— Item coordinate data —
────────────────────

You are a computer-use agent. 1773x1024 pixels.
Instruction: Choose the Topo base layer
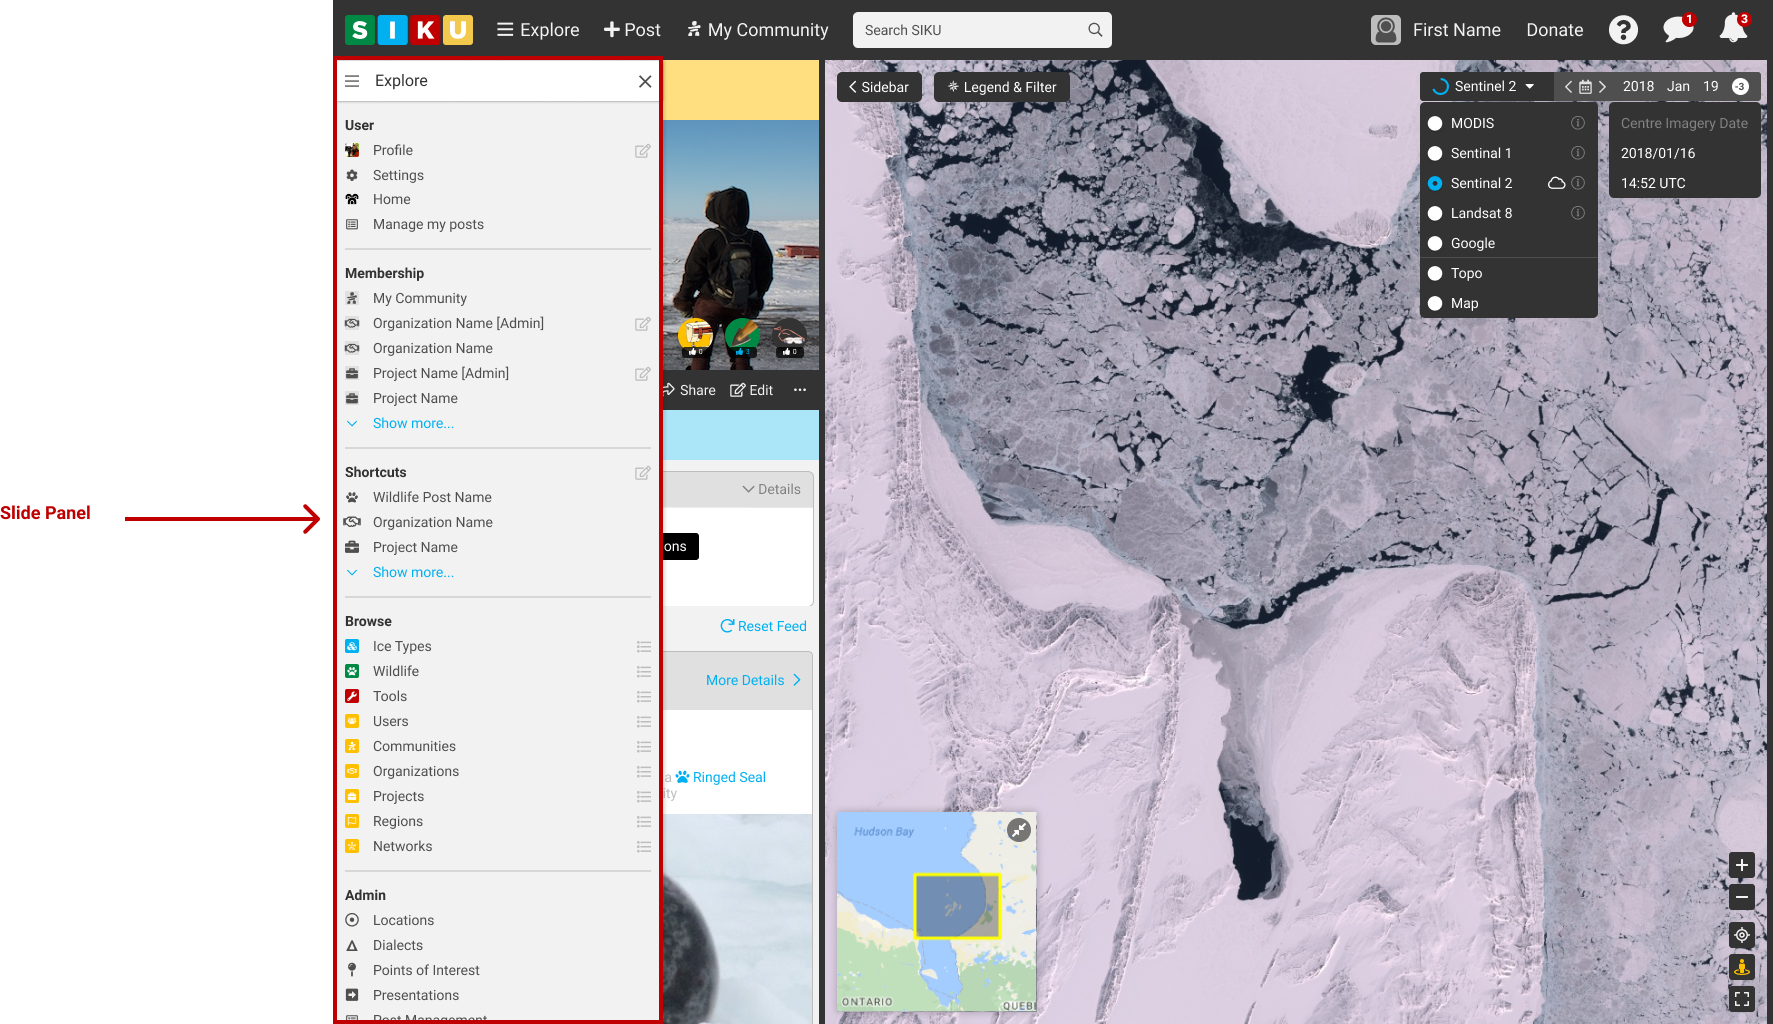coord(1465,273)
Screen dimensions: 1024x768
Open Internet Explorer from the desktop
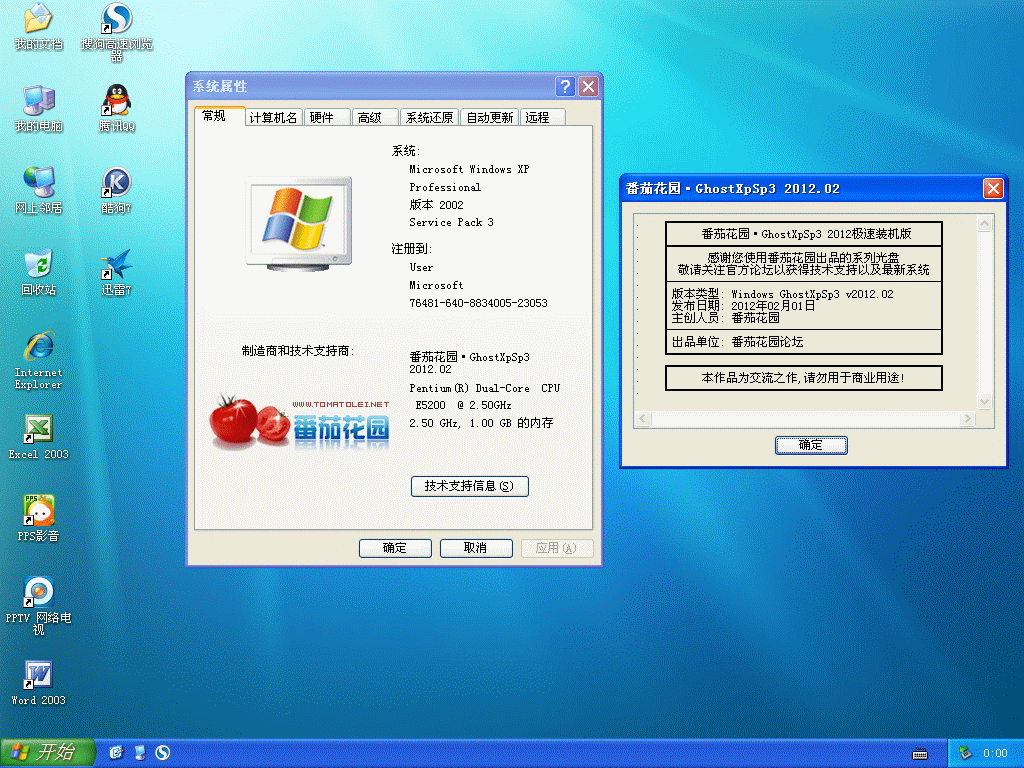point(38,347)
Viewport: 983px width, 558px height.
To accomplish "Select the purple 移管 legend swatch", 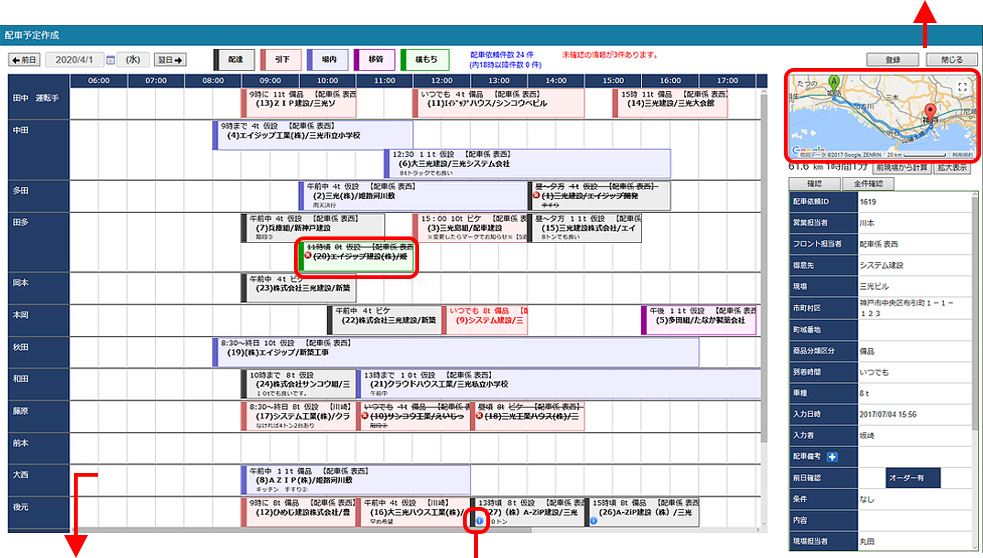I will point(376,60).
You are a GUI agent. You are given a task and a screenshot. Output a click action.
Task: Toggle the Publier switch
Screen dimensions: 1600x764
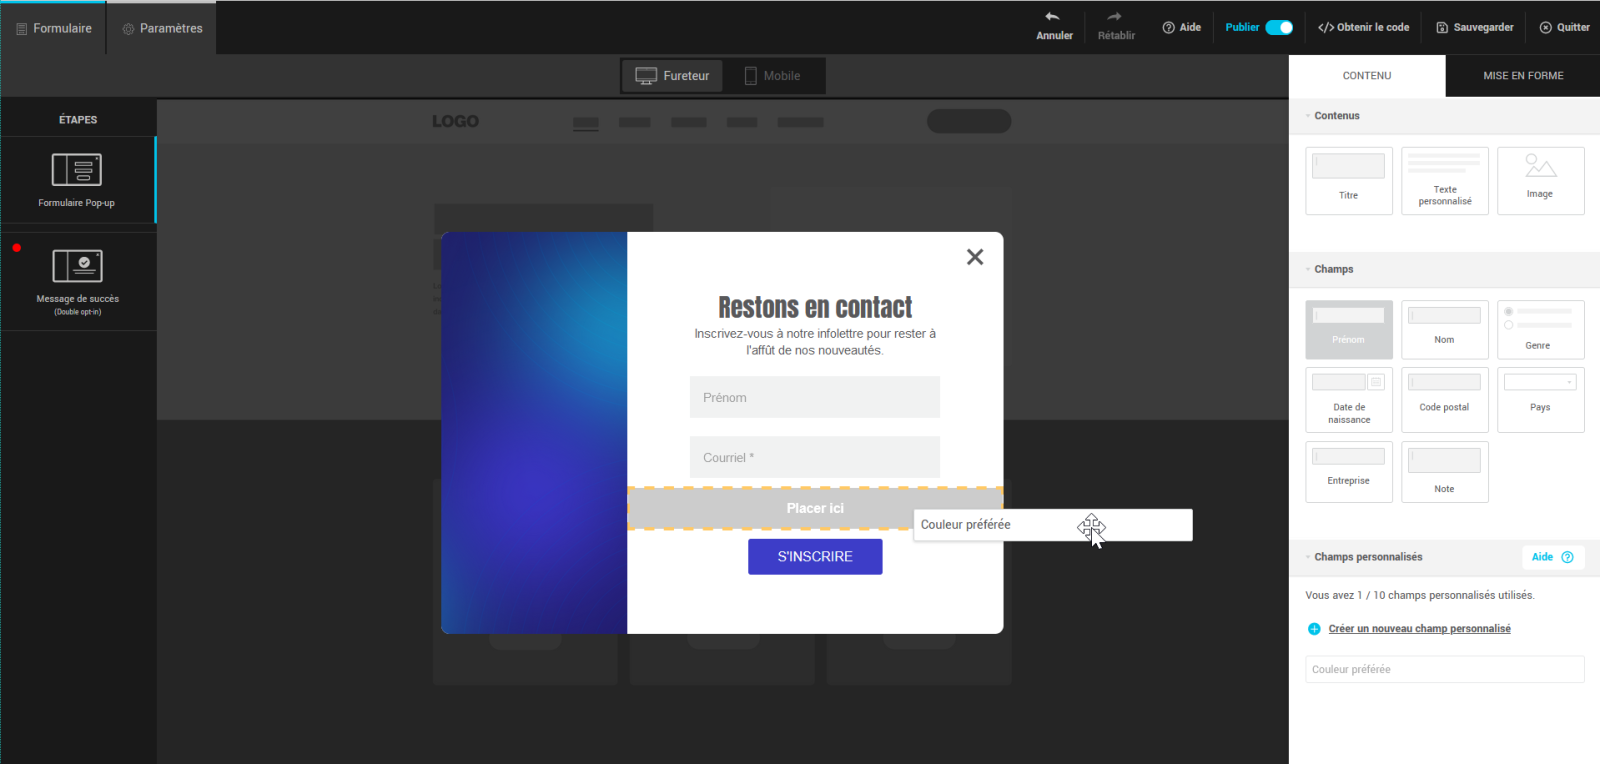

────────────────────

— WHAT IS BEING ASKED —
Turn the rows into a numbered list, starting with the line containing "You are a GUI" and going on through the end of the rows. Skip blank lines and leave the pictures out.

— FULL OUTPUT —
1. You are a GUI agent. You are given a task and a screenshot. Output a click action.
2. Task: Toggle the Publier switch
3. Screen dimensions: 1600x764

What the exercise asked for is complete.